Comentario del examinador: Walled garden misconfigurations are the most frequent cause of captive portal failures. This solution correctly identifies the pre-authentication state constraints and provides the exact configuration path in cnMaestro to rectify the issue.

Preguntas de práctica

Q1. You are deploying Purple Guest WiFi across 50 retail stores using Cambium e505 APs. Users can connect to the SSID and see the splash page, but after logging in, they cannot access the internet. You verify that Purple is sending the Access-Accept message. What is the most likely infrastructure issue?

Sugerencia: Consider what happens at the switch level when a device tries to obtain an IP address after authentication.

Ver respuesta modelo

The most likely issue is missing VLAN trunking on the switch ports connecting to the Cambium APs. While the AP authorizes the device, if the assigned Guest VLAN is not permitted on the switch trunk, the device cannot reach the DHCP server to obtain an IP address, resulting in no internet access.

Q2. A university campus wants to use a single SSID for all students in the dormitories, but requires that each student's devices are isolated into their own private network segment to allow casting to their specific smart TV. How do you implement this using Cambium and Purple?

Sugerencia: Look at Cambium's implementation of private pre-shared keys.

Ver respuesta modelo

Implement Cambium ePSK (Enhanced Pre-Shared Key) on the dormitory WLAN. Purple will manage the ePSK lifecycle via the cnMaestro API, generating a unique passphrase for each student. When a student connects their devices using their specific key, the Cambium AP assigns them to a unique VLAN, creating an isolated private area network.

Q3. During a pilot deployment, Purple's analytics dashboard shows zero dwell time or data usage metrics for the Cambium test site, even though users are successfully authenticating and browsing the internet. What configuration step was missed in cnMaestro?

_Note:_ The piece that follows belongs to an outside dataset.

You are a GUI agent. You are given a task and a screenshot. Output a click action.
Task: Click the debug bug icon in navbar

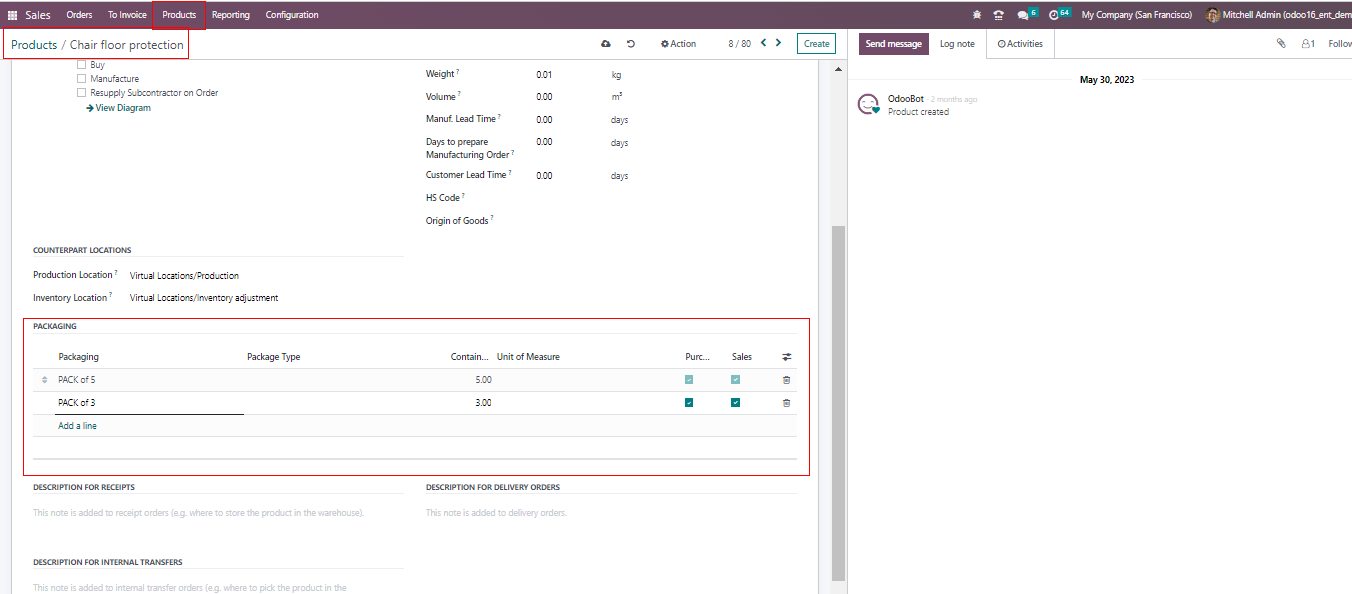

Sugerencia: Analytics require session data, which is handled by a specific UDP port in the AAA configuration.

Ver respuesta modelo

RADIUS Accounting was not configured. The network engineer must enable RADIUS Accounting in the cnMaestro Guest WLAN profile and point it to Purple's RADIUS server on UDP port 1813. Without this, Purple only handles authentication and receives no session lifecycle data.